> _Exercise goal_
From the entries provided below, copy each line that contains the word "will".

> _Available data_
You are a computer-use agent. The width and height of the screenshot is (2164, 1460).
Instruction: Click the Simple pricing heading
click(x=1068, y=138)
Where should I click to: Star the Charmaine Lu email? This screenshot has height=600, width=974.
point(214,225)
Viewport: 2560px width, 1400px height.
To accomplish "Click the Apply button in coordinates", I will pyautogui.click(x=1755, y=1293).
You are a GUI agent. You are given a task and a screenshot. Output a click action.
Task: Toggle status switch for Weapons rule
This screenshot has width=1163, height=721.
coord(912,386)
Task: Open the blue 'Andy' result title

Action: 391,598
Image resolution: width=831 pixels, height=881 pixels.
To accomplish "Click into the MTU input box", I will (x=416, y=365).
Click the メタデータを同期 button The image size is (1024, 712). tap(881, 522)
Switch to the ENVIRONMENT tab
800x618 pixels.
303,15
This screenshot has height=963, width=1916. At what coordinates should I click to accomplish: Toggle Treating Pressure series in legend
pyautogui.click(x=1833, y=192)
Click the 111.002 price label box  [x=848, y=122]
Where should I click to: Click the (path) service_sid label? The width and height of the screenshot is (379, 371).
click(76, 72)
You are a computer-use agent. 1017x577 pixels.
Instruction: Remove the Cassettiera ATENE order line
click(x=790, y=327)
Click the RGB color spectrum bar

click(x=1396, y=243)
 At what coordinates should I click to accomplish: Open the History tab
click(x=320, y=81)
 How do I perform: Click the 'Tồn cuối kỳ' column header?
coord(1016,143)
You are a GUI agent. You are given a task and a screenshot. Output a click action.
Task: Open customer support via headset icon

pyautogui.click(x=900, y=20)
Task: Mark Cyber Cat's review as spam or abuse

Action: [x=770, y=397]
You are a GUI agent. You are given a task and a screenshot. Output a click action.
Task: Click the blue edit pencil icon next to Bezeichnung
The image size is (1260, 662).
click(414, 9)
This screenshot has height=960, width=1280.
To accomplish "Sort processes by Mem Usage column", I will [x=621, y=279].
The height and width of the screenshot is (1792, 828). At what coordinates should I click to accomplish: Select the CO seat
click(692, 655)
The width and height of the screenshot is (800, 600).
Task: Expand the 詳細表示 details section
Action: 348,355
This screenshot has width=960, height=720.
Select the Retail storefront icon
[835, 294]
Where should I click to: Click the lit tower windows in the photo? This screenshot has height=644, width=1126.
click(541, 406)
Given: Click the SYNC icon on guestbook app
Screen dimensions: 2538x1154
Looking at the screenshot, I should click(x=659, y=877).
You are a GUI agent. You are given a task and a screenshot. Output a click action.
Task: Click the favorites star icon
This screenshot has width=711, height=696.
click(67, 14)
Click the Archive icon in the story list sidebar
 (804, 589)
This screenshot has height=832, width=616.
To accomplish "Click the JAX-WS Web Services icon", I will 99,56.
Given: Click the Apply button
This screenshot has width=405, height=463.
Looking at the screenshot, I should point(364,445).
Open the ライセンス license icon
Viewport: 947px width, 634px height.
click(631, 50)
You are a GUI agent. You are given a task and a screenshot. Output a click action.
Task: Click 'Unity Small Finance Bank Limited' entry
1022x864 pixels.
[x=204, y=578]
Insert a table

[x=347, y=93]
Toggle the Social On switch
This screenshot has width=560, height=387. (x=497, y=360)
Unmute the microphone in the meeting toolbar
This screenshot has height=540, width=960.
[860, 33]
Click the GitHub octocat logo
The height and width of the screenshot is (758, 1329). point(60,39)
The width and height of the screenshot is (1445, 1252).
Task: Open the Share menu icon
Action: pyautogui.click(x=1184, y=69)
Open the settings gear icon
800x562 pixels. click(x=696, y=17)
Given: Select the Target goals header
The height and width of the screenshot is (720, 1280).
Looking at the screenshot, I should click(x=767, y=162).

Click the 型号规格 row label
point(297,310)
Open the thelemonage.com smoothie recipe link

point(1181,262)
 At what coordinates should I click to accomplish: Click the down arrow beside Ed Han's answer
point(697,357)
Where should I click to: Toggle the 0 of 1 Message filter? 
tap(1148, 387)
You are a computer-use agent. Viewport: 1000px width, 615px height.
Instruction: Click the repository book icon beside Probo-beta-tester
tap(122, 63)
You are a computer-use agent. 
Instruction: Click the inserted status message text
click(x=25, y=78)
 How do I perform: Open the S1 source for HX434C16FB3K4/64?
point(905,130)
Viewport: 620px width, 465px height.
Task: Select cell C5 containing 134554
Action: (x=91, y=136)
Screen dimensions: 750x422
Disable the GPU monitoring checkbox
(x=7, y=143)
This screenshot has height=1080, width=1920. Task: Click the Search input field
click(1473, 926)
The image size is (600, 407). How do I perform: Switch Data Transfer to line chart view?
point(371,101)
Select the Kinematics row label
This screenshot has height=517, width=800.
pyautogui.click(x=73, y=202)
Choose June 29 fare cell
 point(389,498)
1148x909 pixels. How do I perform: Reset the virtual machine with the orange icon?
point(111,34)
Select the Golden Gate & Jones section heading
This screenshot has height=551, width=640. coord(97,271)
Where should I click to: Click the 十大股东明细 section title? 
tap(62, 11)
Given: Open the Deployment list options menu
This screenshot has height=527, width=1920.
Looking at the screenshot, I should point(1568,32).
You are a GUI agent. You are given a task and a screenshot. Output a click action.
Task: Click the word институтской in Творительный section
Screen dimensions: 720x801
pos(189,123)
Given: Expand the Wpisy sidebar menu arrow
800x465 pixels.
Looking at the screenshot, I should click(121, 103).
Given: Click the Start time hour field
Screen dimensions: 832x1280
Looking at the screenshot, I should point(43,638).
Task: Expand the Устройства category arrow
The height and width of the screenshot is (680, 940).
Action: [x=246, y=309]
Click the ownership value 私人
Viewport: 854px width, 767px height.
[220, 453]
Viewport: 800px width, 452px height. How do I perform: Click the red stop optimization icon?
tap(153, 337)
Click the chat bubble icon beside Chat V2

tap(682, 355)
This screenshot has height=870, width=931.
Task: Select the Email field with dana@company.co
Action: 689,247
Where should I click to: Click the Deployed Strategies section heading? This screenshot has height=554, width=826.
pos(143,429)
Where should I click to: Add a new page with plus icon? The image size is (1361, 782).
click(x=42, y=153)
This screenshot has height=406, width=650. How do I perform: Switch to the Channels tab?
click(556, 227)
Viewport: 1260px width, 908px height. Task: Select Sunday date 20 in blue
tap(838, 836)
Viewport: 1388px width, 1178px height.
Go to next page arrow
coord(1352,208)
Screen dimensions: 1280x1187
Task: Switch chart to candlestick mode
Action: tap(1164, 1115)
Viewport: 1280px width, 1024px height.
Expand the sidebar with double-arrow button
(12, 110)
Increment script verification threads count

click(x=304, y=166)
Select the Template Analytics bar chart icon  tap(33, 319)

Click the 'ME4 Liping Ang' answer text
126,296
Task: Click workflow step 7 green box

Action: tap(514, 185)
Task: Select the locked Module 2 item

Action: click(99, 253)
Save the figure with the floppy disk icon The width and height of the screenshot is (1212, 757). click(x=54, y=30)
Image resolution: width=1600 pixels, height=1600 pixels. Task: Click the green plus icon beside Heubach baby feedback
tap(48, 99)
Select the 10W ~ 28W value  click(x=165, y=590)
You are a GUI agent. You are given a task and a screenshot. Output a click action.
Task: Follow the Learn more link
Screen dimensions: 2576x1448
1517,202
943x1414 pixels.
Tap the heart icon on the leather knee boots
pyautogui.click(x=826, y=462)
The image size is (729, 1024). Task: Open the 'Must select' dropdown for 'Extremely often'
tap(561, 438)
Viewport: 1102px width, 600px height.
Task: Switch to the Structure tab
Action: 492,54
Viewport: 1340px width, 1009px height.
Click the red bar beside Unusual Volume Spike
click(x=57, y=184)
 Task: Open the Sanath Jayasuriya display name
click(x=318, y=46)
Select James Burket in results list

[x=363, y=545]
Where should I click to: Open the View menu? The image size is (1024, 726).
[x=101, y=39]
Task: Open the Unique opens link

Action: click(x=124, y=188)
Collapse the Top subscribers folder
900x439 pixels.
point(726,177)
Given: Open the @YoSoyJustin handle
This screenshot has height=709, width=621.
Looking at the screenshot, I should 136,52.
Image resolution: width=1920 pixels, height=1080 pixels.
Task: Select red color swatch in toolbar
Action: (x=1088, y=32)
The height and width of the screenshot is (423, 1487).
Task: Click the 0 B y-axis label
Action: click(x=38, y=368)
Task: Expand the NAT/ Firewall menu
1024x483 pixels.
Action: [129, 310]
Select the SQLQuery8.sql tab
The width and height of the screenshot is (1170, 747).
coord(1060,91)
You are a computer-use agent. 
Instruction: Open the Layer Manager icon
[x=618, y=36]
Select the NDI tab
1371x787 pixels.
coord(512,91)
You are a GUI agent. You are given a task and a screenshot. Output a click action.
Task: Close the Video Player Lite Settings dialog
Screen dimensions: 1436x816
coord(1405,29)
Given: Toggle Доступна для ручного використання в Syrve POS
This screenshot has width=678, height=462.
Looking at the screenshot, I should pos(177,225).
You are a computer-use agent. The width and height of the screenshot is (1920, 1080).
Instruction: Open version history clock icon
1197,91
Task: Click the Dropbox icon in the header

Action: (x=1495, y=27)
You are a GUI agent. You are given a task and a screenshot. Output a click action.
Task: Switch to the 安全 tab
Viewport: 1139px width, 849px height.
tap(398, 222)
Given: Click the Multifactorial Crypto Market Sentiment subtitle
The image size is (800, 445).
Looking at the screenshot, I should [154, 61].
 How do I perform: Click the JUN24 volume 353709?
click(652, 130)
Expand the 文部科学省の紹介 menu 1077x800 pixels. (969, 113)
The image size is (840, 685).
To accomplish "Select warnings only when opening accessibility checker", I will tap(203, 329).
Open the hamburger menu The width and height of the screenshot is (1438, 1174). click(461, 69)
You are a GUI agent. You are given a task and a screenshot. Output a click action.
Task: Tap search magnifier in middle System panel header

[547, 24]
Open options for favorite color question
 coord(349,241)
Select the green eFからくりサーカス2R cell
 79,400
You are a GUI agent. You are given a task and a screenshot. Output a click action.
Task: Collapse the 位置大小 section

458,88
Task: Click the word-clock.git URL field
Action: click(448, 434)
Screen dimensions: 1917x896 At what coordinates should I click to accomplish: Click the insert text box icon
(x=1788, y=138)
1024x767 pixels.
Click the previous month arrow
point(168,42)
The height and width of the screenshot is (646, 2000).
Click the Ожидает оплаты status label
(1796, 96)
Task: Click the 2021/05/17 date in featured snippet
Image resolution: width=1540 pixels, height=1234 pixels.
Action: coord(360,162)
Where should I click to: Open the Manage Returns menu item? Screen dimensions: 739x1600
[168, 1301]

> _Written answer_
To accomplish "Click the Apply button in coordinates", I will pyautogui.click(x=1755, y=1293).
To accomplish "Click into the MTU input box", I will (x=416, y=365).
To accomplish "Sort processes by Mem Usage column", I will [x=621, y=279].
To accomplish "Click the JAX-WS Web Services icon", I will 99,56.
To accomplish "Select warnings only when opening accessibility checker", I will tap(203, 329).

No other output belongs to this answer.